→ Data shown:

------------------------------------------------

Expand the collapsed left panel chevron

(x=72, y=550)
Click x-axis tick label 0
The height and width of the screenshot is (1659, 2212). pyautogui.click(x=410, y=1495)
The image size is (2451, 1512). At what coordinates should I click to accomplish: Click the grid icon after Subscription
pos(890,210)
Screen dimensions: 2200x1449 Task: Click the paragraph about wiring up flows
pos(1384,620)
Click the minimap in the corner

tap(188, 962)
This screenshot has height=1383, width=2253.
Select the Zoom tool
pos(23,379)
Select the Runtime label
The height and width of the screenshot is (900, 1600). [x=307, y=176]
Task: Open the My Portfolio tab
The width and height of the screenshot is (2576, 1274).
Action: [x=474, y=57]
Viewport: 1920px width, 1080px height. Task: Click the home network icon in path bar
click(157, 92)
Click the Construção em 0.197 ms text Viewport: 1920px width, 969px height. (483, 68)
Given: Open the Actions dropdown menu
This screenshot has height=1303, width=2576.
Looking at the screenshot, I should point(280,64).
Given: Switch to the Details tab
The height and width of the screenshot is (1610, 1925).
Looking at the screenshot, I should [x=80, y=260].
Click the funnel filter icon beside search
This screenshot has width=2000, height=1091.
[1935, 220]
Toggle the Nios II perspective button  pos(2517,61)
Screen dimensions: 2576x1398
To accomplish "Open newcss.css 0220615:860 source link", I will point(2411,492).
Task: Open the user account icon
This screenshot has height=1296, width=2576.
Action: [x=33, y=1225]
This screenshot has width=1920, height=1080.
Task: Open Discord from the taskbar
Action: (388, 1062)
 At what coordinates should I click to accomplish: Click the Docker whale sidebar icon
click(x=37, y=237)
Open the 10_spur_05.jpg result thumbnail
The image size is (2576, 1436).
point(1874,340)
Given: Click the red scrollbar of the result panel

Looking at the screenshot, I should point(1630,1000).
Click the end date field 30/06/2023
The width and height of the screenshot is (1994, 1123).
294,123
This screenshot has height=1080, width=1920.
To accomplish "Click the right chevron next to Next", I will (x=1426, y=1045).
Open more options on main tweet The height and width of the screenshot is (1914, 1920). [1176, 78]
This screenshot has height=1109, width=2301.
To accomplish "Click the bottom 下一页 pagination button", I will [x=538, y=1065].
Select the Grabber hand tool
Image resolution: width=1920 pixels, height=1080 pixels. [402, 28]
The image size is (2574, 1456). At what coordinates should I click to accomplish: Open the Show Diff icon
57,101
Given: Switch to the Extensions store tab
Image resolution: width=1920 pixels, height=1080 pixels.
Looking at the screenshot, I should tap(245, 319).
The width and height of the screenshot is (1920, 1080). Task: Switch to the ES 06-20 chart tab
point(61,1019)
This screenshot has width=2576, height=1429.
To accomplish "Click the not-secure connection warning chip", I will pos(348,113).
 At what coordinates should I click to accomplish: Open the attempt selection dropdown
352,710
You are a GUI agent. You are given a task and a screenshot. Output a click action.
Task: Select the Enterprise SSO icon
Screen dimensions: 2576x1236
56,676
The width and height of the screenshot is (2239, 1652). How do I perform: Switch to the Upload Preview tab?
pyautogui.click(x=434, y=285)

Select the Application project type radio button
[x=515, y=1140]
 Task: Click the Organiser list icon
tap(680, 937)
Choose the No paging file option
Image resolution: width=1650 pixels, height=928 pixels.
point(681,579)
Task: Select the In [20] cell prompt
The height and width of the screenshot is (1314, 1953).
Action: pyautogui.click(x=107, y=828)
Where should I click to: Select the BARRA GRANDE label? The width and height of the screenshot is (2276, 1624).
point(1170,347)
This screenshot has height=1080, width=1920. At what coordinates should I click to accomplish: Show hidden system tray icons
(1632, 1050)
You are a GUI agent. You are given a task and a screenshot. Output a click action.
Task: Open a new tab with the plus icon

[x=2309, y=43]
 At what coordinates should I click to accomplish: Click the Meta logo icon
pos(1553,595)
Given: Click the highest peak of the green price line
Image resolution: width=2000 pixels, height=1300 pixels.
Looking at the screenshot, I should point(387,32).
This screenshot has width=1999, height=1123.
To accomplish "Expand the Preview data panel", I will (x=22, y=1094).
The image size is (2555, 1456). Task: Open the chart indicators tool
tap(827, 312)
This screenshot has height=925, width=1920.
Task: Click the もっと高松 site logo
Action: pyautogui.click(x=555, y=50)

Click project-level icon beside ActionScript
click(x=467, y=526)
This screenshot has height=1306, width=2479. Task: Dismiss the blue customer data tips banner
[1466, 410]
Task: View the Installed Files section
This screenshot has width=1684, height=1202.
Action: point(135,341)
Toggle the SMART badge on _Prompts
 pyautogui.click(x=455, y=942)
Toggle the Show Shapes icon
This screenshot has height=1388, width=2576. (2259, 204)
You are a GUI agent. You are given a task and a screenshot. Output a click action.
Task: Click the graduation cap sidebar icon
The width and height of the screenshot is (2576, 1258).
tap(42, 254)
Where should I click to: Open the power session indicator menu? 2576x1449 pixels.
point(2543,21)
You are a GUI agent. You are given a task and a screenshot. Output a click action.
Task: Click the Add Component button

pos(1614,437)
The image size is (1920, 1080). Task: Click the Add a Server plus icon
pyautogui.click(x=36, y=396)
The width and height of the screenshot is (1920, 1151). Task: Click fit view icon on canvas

------------------------------------------------

→ Exercise objective: Your job is to reproduce the listing exactly.

→ Task answer:
Expand the collapsed left panel chevron

(x=72, y=550)
Click x-axis tick label 0
The height and width of the screenshot is (1659, 2212). pyautogui.click(x=410, y=1495)
The image size is (2451, 1512). At what coordinates should I click to accomplish: Click the grid icon after Subscription
pos(890,210)
Screen dimensions: 2200x1449 Task: Click the paragraph about wiring up flows
pos(1384,620)
Click the minimap in the corner

tap(188, 962)
This screenshot has height=1383, width=2253.
Select the Zoom tool
pos(23,379)
Select the Runtime label
The height and width of the screenshot is (900, 1600). [x=307, y=176]
Task: Open the My Portfolio tab
The width and height of the screenshot is (2576, 1274).
Action: [x=474, y=57]
Viewport: 1920px width, 1080px height. Task: Click the home network icon in path bar
click(157, 92)
Click the Construção em 0.197 ms text Viewport: 1920px width, 969px height. (483, 68)
Given: Open the Actions dropdown menu
This screenshot has height=1303, width=2576.
Looking at the screenshot, I should point(280,64).
Given: Switch to the Details tab
The height and width of the screenshot is (1610, 1925).
Looking at the screenshot, I should [x=80, y=260].
Click the funnel filter icon beside search
This screenshot has width=2000, height=1091.
[1935, 220]
Toggle the Nios II perspective button  pos(2517,61)
Screen dimensions: 2576x1398
To accomplish "Open newcss.css 0220615:860 source link", I will point(2411,492).
Task: Open the user account icon
This screenshot has height=1296, width=2576.
Action: [x=33, y=1225]
This screenshot has width=1920, height=1080.
Task: Open Discord from the taskbar
Action: (388, 1062)
 At what coordinates should I click to accomplish: Click the Docker whale sidebar icon
click(x=37, y=237)
Open the 10_spur_05.jpg result thumbnail
The image size is (2576, 1436).
point(1874,340)
Given: Click the red scrollbar of the result panel

Looking at the screenshot, I should point(1630,1000).
Click the end date field 30/06/2023
The width and height of the screenshot is (1994, 1123).
294,123
This screenshot has height=1080, width=1920.
To accomplish "Click the right chevron next to Next", I will (x=1426, y=1045).
Open more options on main tweet The height and width of the screenshot is (1914, 1920). [1176, 78]
This screenshot has height=1109, width=2301.
To accomplish "Click the bottom 下一页 pagination button", I will [x=538, y=1065].
Select the Grabber hand tool
Image resolution: width=1920 pixels, height=1080 pixels. [402, 28]
The image size is (2574, 1456). At what coordinates should I click to accomplish: Open the Show Diff icon
57,101
Given: Switch to the Extensions store tab
Image resolution: width=1920 pixels, height=1080 pixels.
Looking at the screenshot, I should tap(245, 319).
The width and height of the screenshot is (1920, 1080). Task: Switch to the ES 06-20 chart tab
point(61,1019)
This screenshot has width=2576, height=1429.
To accomplish "Click the not-secure connection warning chip", I will pos(348,113).
 At what coordinates should I click to accomplish: Open the attempt selection dropdown
352,710
You are a GUI agent. You are given a task and a screenshot. Output a click action.
Task: Select the Enterprise SSO icon
Screen dimensions: 2576x1236
56,676
The width and height of the screenshot is (2239, 1652). How do I perform: Switch to the Upload Preview tab?
pyautogui.click(x=434, y=285)

Select the Application project type radio button
[x=515, y=1140]
 Task: Click the Organiser list icon
tap(680, 937)
Choose the No paging file option
Image resolution: width=1650 pixels, height=928 pixels.
point(681,579)
Task: Select the In [20] cell prompt
The height and width of the screenshot is (1314, 1953).
Action: pyautogui.click(x=107, y=828)
Where should I click to: Select the BARRA GRANDE label? The width and height of the screenshot is (2276, 1624).
point(1170,347)
This screenshot has height=1080, width=1920. At what coordinates should I click to accomplish: Show hidden system tray icons
(1632, 1050)
You are a GUI agent. You are given a task and a screenshot. Output a click action.
Task: Open a new tab with the plus icon

[x=2309, y=43]
 At what coordinates should I click to accomplish: Click the Meta logo icon
pos(1553,595)
Given: Click the highest peak of the green price line
Image resolution: width=2000 pixels, height=1300 pixels.
Looking at the screenshot, I should point(387,32).
This screenshot has width=1999, height=1123.
To accomplish "Expand the Preview data panel", I will (x=22, y=1094).
The image size is (2555, 1456). Task: Open the chart indicators tool
tap(827, 312)
This screenshot has height=925, width=1920.
Task: Click the もっと高松 site logo
Action: pyautogui.click(x=555, y=50)

Click project-level icon beside ActionScript
click(x=467, y=526)
This screenshot has height=1306, width=2479. Task: Dismiss the blue customer data tips banner
[1466, 410]
Task: View the Installed Files section
This screenshot has width=1684, height=1202.
Action: point(135,341)
Toggle the SMART badge on _Prompts
 pyautogui.click(x=455, y=942)
Toggle the Show Shapes icon
This screenshot has height=1388, width=2576. (2259, 204)
You are a GUI agent. You are given a task and a screenshot. Output a click action.
Task: Click the graduation cap sidebar icon
The width and height of the screenshot is (2576, 1258).
tap(42, 254)
Where should I click to: Open the power session indicator menu? 2576x1449 pixels.
point(2543,21)
You are a GUI agent. You are given a task and a screenshot. Output a click action.
Task: Click the Add Component button

pos(1614,437)
The image size is (1920, 1080). Task: Click the Add a Server plus icon
pyautogui.click(x=36, y=396)
The width and height of the screenshot is (1920, 1151). Task: Click fit view icon on canvas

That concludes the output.